By: Julia Gutsch
“Respect find out what it means to me.” Those song lyrics made popular by Aretha Franklin relate much more to modern American politics than one might initially accept. Across the partisan divide, from politicians to lobbyists to journalists and many more, respect, as a core value, can help shape success in achieving an end goal. Respect is something that, if truly used in the right way, can have extraordinary impacts. Most relevant to the increasingly controversial and divided American government though, the concept must be narrowed in on to include respecting the opinions of both those of similar or different beliefs to create an active political climate rich in bipartisan knowledge and comprehensive understandings of the issues facing our nation today.

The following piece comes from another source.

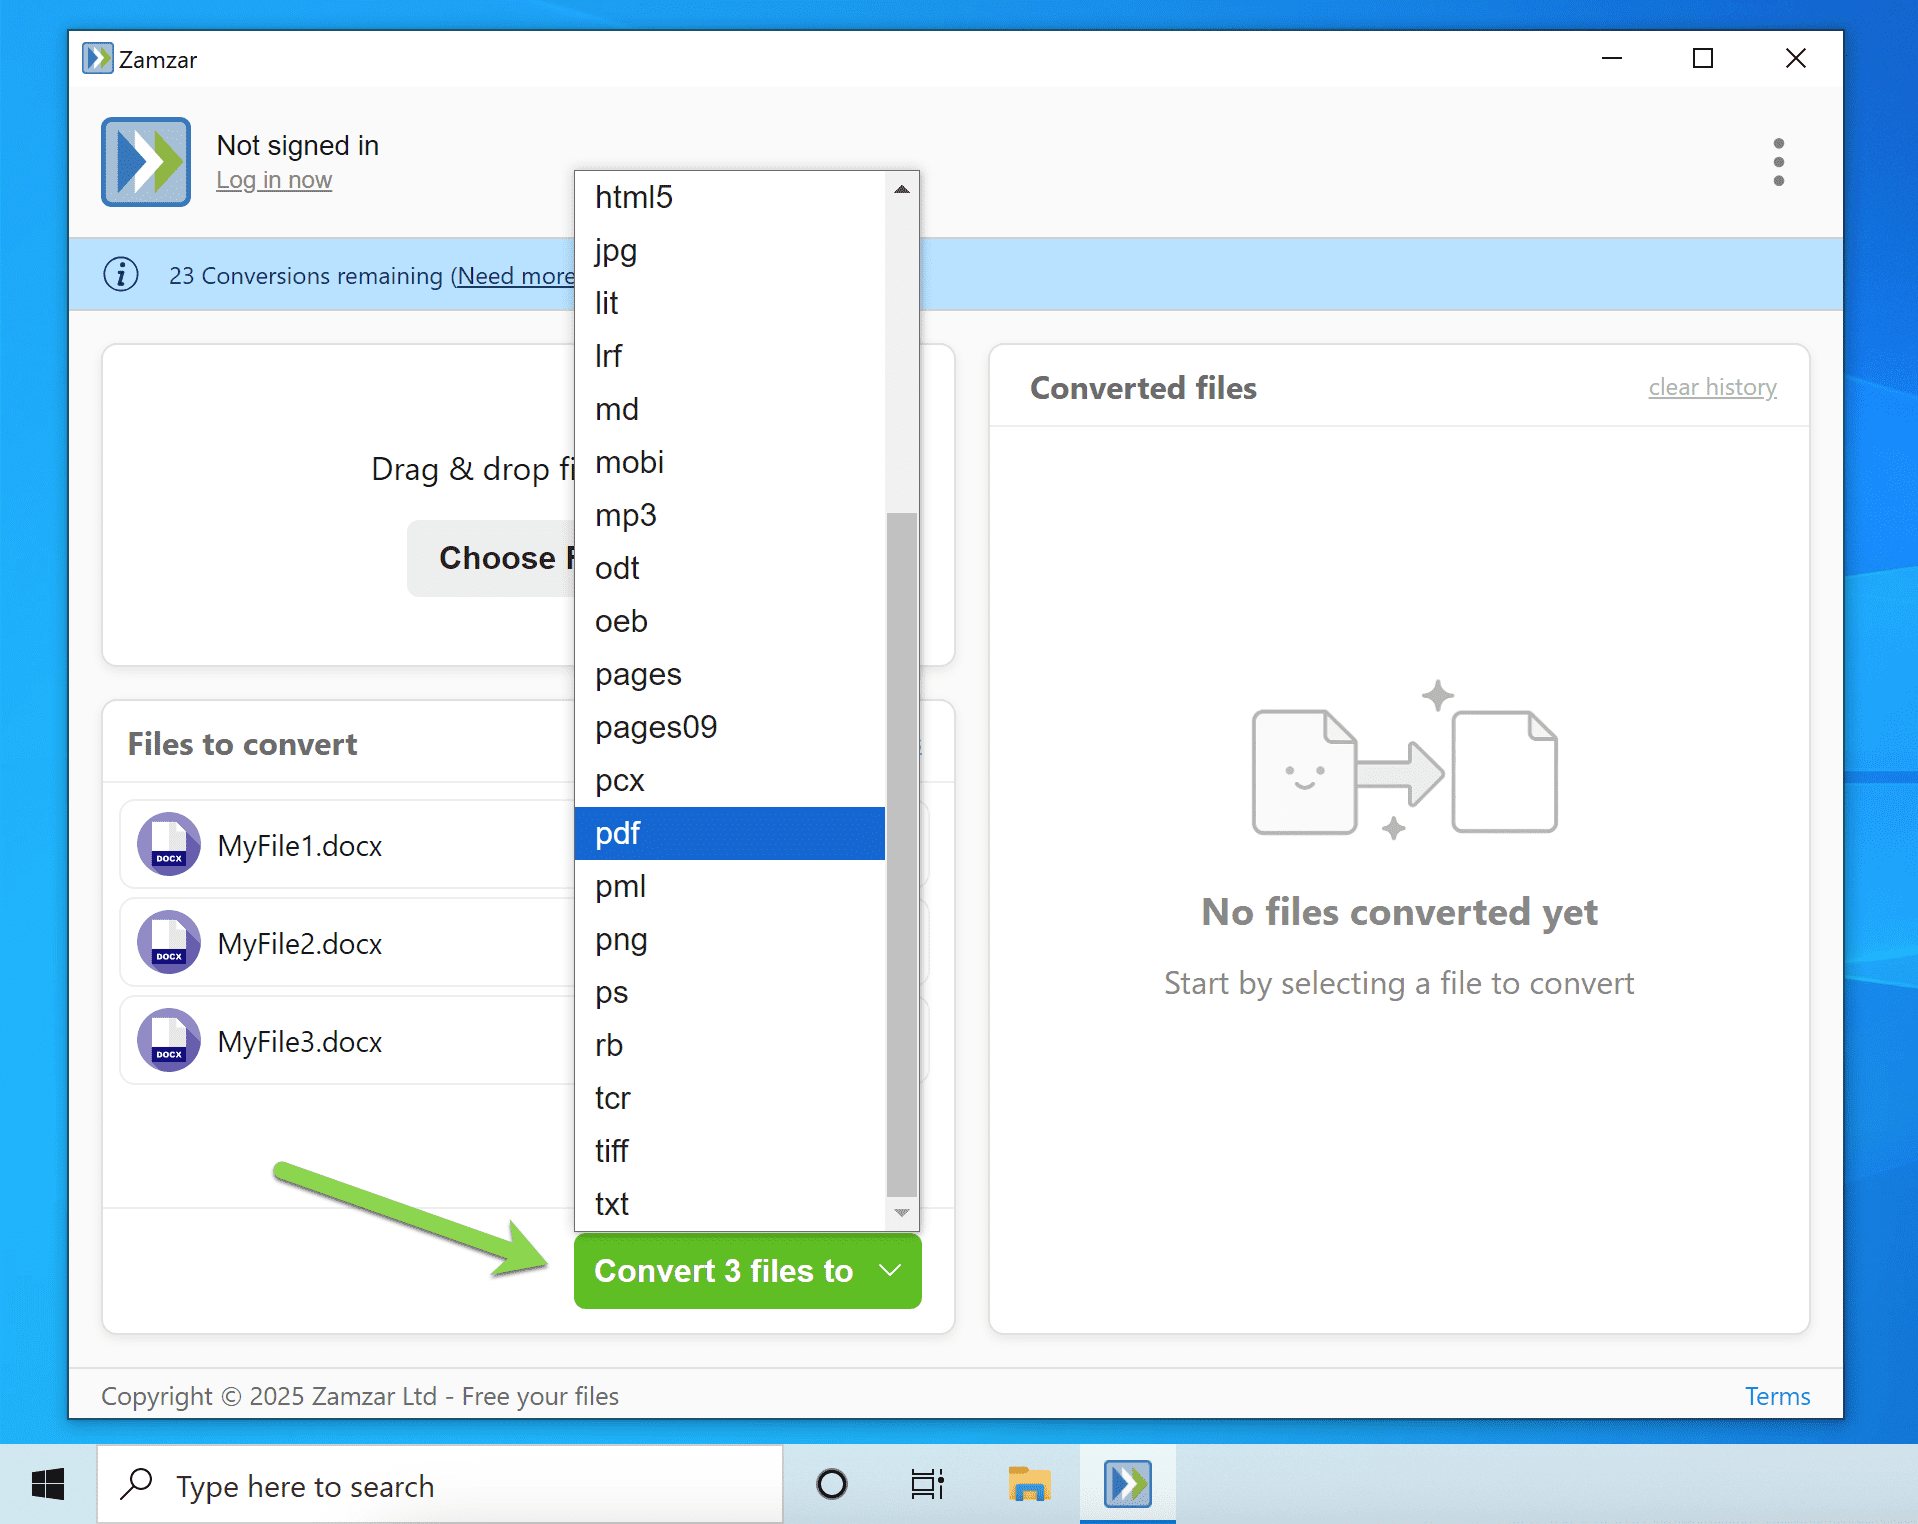Screen dimensions: 1918x1524
Task: Open Zamzar from the taskbar
Action: 1127,1485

Respect, leading to active listening has the potential to lay the foundation for our newly sworn-in Congress to make accomplishments that reflect the American constituency, fulfilling the job they were elected to complete.
This idea may sound extremely idealistic, so it is important to consider the areas of government where respect may be virtually impossible in the next two years. This is rooted in the fundamental idea that it is difficult for someone to give respect to a person they do not feel they are receiving similar respect from. The most obvious example of this is the actions and comments made by President Trump that many citizens and members of Congress find highly insulting and disrespectful. The New York Times compiled 551 examples of times that President Trump insulted people and places on Twitter, only beginning to introduce his reach of disrespect, as it does not even take into account verbal comments. In particular, many members of Congress, including Representative Jim McGovern, feel that the government shutdown shows a lack of respect from the President. This is not only to the workers who are unable to work during the shutdown but also to Congress, as they are being “blackmailed” to accept what the President wants in terms of “building the wall.” Although I acknowledge the extreme difficulty behind it, true progress can only be made once Congress and the President begin to show respect to one another and understand what each side wants out of “building the wall” and why they want it. Providing the other party with this respect, I do believe, will be one of the largest barriers the Executive and Legislate Branches will be forced to face over the next two years.

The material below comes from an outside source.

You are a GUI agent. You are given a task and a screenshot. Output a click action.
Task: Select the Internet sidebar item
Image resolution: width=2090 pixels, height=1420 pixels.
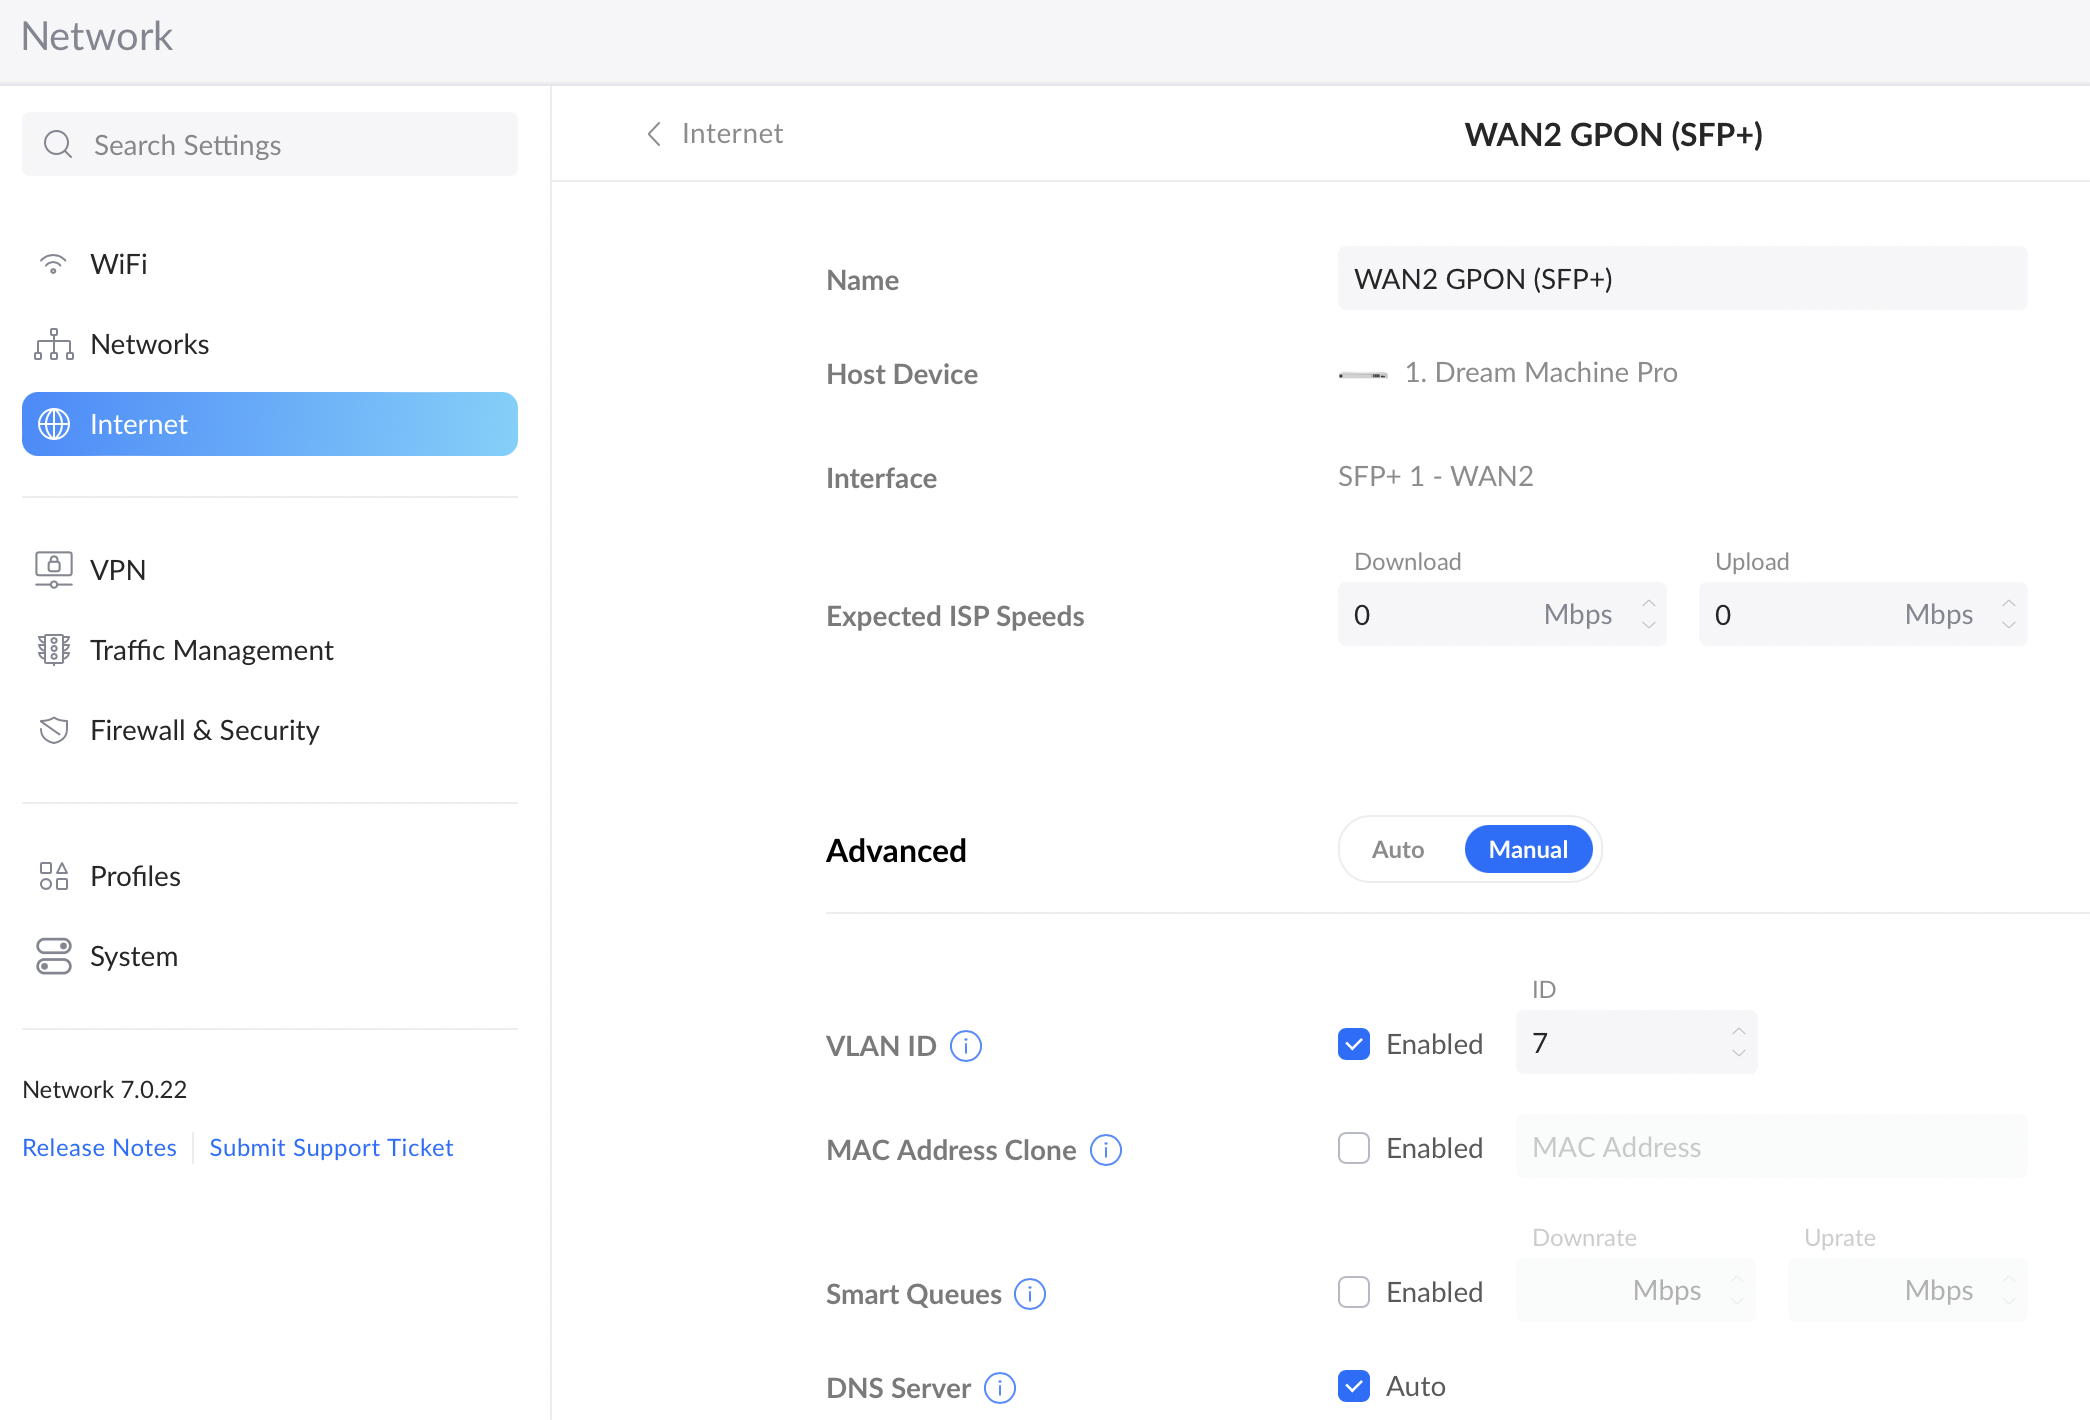[270, 424]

Realistically, overcoming that respect barrier between President Trump, Congress, and the American Public does seem, at times, impossible. Instead, then, Congress can begin on a more achievable level by focusing on respect and active listening within its own branch of government. I predict there is more hope in this slow and gradual change occurring over the next few years based on observed attitudes and motivations of members of Congress. Hearing Senator Marky, an influential Democrat, acknowledge work he has done with long-term Republican senators, and learning more about the success and support that groups in Congress, such as the Problem Solvers Caucus have had from Republican Representative Tom Reed and Democratic Representative Jim McGovern, really inspires hope that this could occur in the next two years.
Tom Reed said two things in particular that shed light on how this respect, leading to understanding, agreement, and progress will occur. First, it is important to remember that at the end of the day we are all proud of our beliefs and the majority of Congress are good people who truly took on the role of public office to make a difference for their constituents. This then, makes them capable to work with and give respect to. Second is that sometimes something as simple as listening to and respecting the language that the opposite side of the political spectrum prefers helps to create a conversation that both parties are comfortable to engage in. In simple terms, I believe that reflects the future of the newly sworn-in Congress. That, in a time of increased distance and argument between the Executive and Legislative branch, Congress may be forced to revert back to times where respect extended across the partisan divide, which lead to the ability to uncover shared interests, moving past bipartisan politics and gridlock and refocusing on properly representing their constituency.
Representative Tom Reed and Representative Jim McGovern having a respectful and productive conversation about partisan politics.